Tired of job hopping? What are some of the reasons and why some employees are looking for a long-term position.
Tired of job hopping? What are some of the reasons and why some candidates are looking for a long-term position.

It is tough to tell these days whether “job hopping” is a good or bad thing. Some say it’s a sign of indecision or a flaky employee. Others point to a generation of workers that want more opportunity and satisfaction in their careers.

Last weekend, Sam Gagner, an NHL player was traded twice – in one day – from the Edmonton Oilers to the Tampa Bay Lightning, and then to the Phoenix Coyotes.

During an interview, actress Patricia Heaton described the “survival jobs” that she held while she was starting out as an actress. These positions offered her the opportunity to audition and take acting classes, building the foundation of her career.

Could Gagner and Heaton be considered “job hoppers?”

Should candidates looking for a new, different, better job opportunity be blamed? A recent article in Forbes stated that the average raise an employee can expect in 2014 is 3%. However, if an employee leaves a company, they can look forward to a 10-20% increase in salary.
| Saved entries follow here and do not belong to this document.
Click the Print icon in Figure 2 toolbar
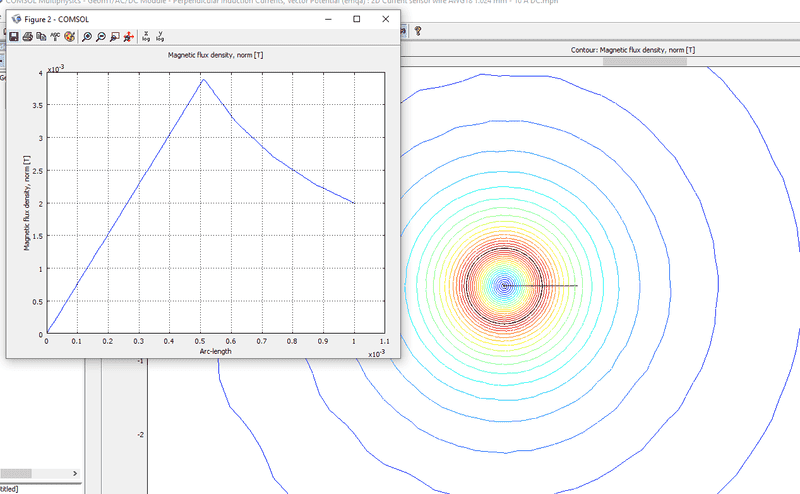The image size is (800, 494). 28,36
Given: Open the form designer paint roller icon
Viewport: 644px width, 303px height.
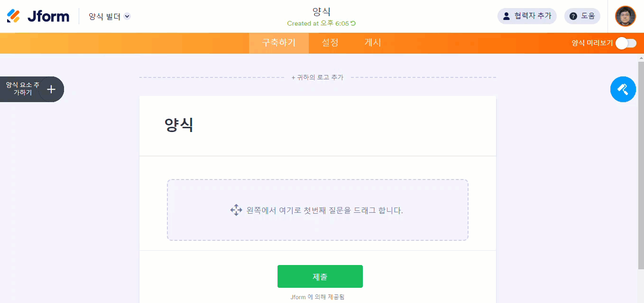Looking at the screenshot, I should coord(623,89).
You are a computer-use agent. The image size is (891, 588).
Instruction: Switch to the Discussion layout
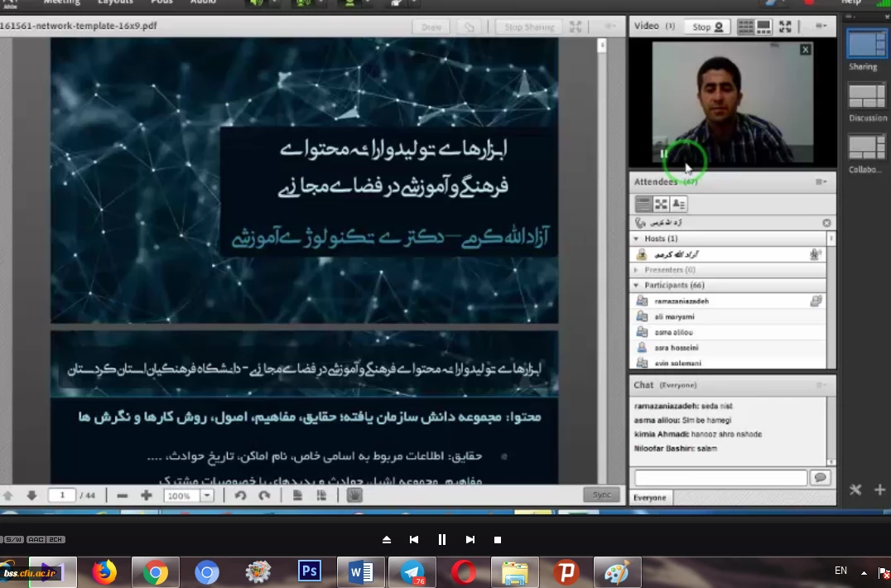coord(866,96)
Some have even seen a 50% increase.

What other factors could attribute to a resume that at a glance looks as if it belongs to a “job hopper?”
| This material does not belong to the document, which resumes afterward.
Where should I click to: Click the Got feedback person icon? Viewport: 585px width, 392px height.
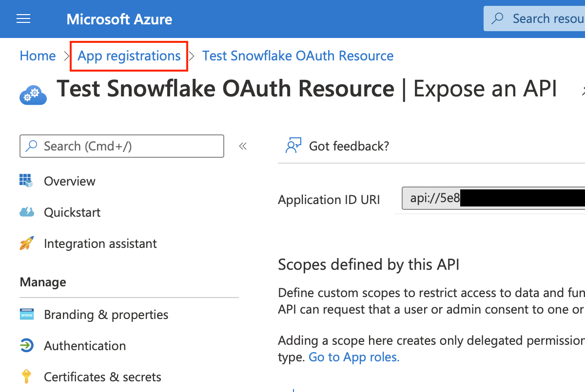293,145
  • A logical shift: not just financial, but location, environment, a step up in your career.
  • A layoff: budget cuts, mergers, your employer relocated.
  • Jobs during college: lining up temporary employment, or a job that will work with a class schedule.
  • The industry: in some industries, it is common place – IT (42%), Leisure/Hospitality (41%), Transportation (37%), Retail (36%), and Manufacturing (32%).

If your resume is populated by different jobs, and you run into a hiring manager who is stuck in the “job hopping is bad” point of view, what can you do?

  • Be able to explain – and be honest.
  • Frame the conversation in your favor: you weren’t ‘bored’, you were looking for a challenge. List your accomplishments the experience you gained.  Was it time to take the next step in your career?
  • If you’ve had a lot of similar short-term gigs, list them under one heading, especially if you’ve worked as a contractor. Each position can be listed as a bullet point under that heading with only the most crucial points or accomplishments in each role.
  • Keep irrelevant work off your resume. So you had a “survival job” while you were looking for a position in your field after a layoff or just after you graduated? That bill-paying job doesn’t define your career, leave it off.
  • Have a great cover letter, and demonstrate your interest in securing a long-term position. Yes, easier said than done, but be able to sell who you are and what you have to offer. Illustrate how your previous work experiences fit within the job description and make you a desirable candidate.

There’s no magic pill or definitive answer. But maybe it’s time to retire the term and mentality associated with “job hopping” and look at the candidate and their body of experience – no matter where it was gained.